** TASK TO CARRY OUT **
Without pictures, repeat exactly the lines from the one containing "Task: Select the" through the end of the entries.

** PROVIDED MATERIAL **

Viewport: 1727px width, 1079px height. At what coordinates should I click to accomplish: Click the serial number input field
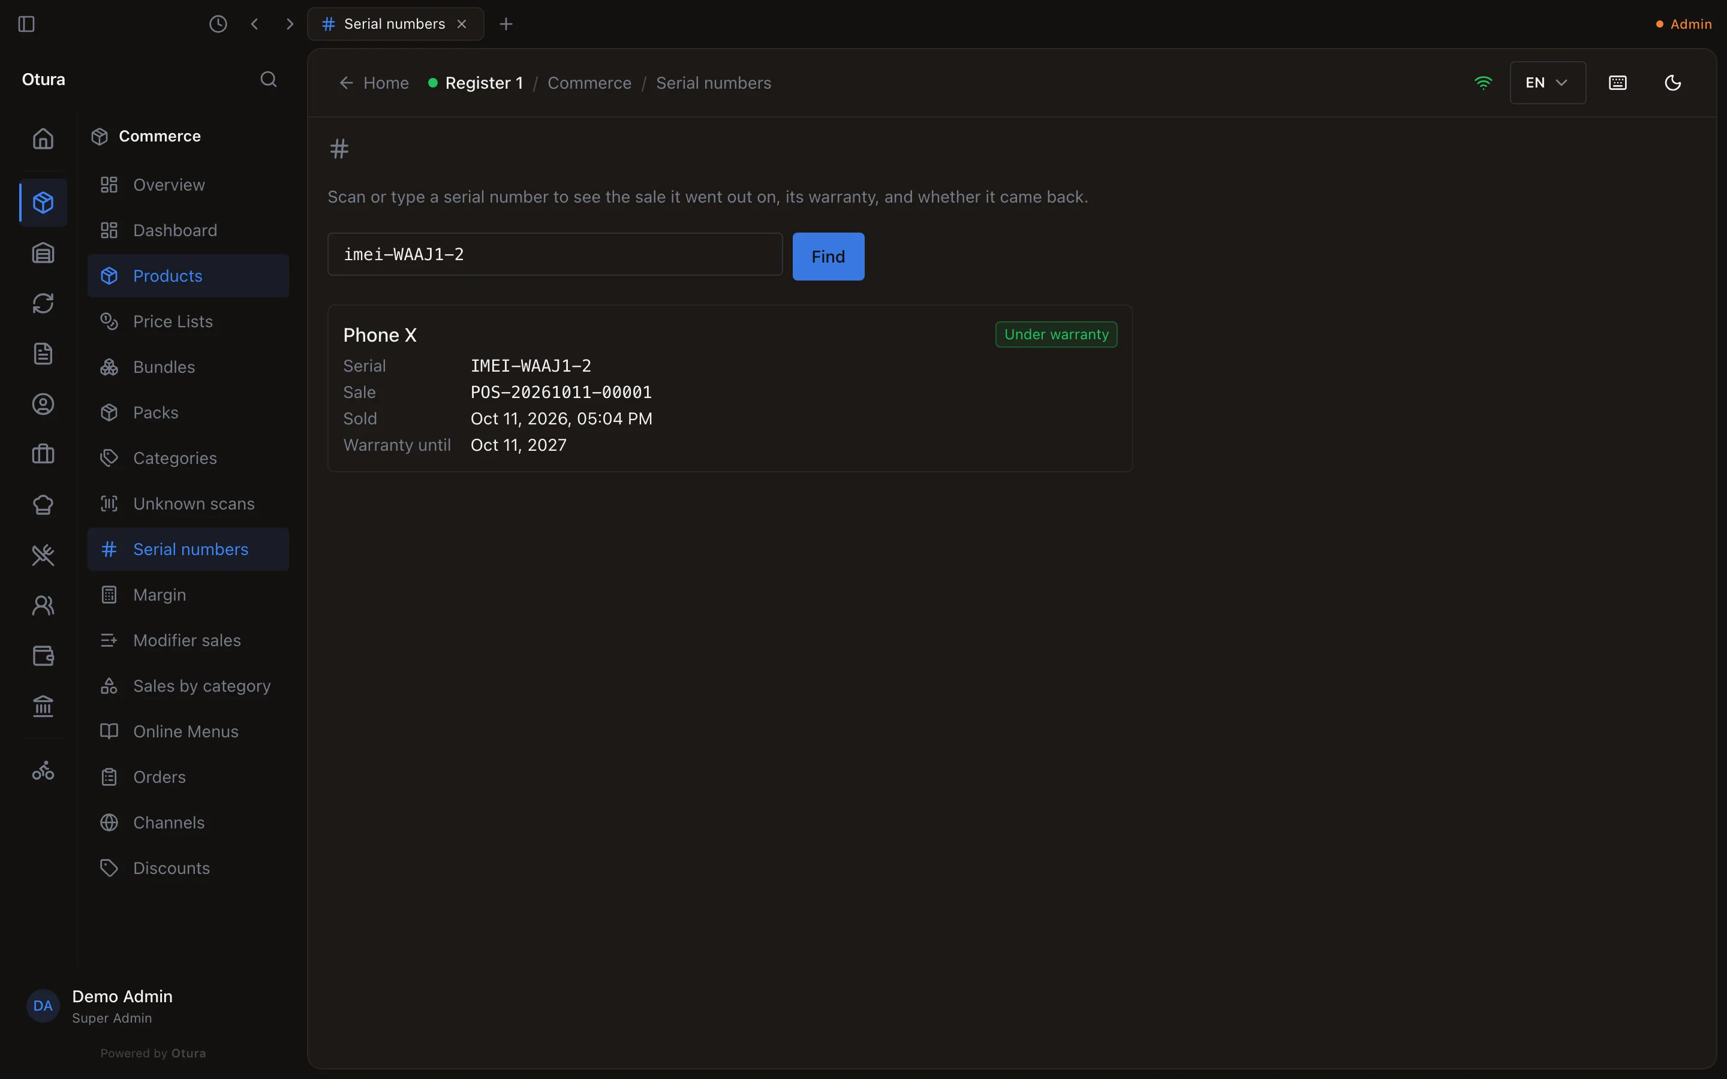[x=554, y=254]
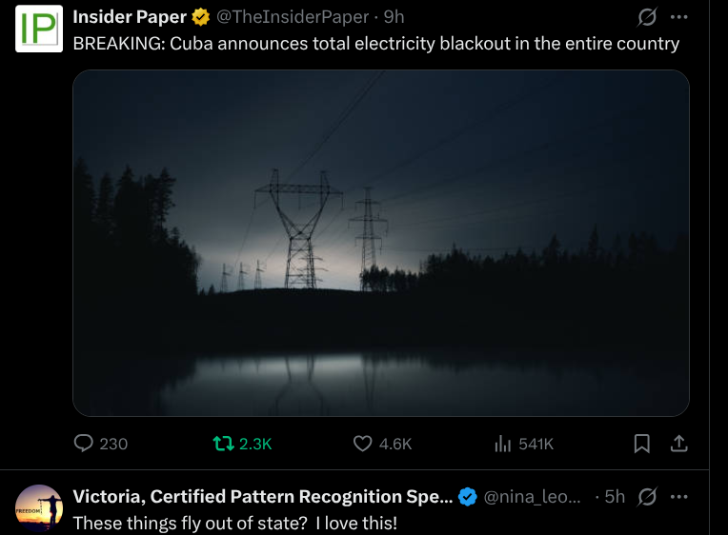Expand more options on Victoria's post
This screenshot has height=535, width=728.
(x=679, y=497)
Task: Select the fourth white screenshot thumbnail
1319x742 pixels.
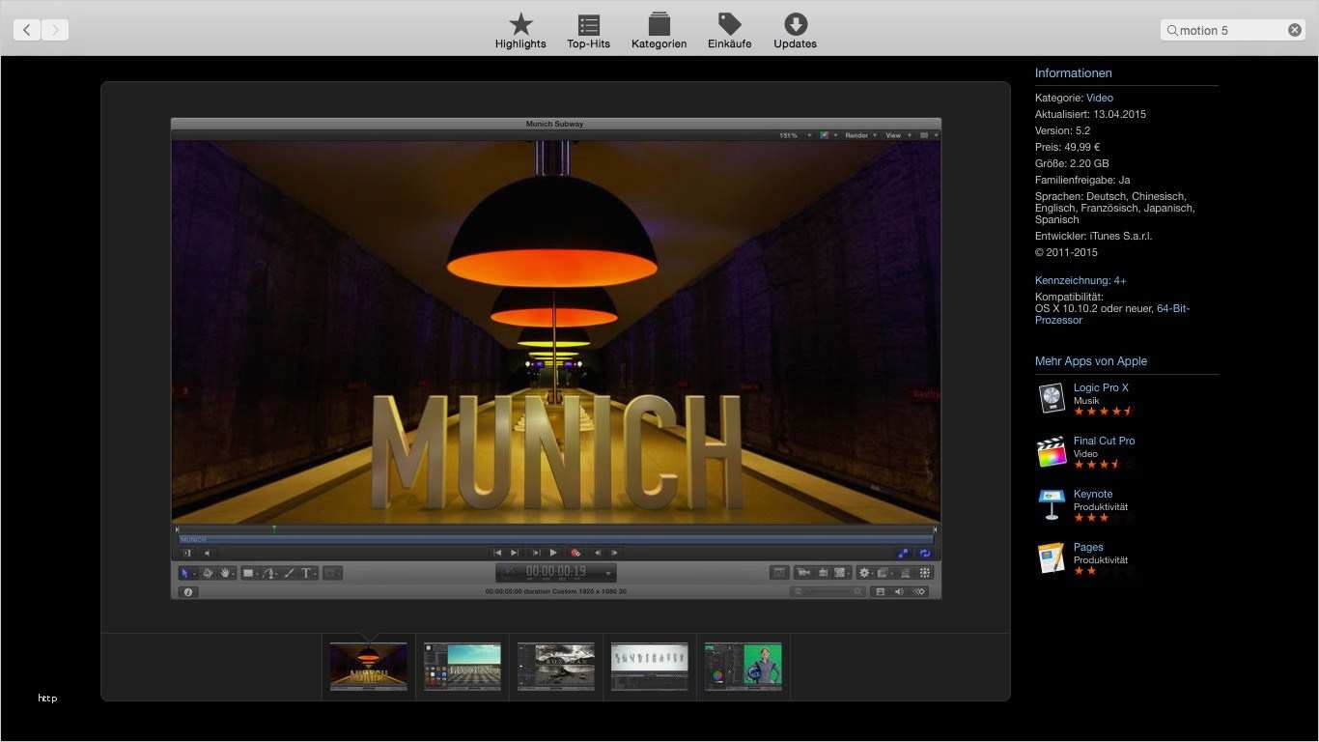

** RESPONSE TO THE TASK **
Task: Select the fourth white screenshot thumbnail
1319x742 pixels.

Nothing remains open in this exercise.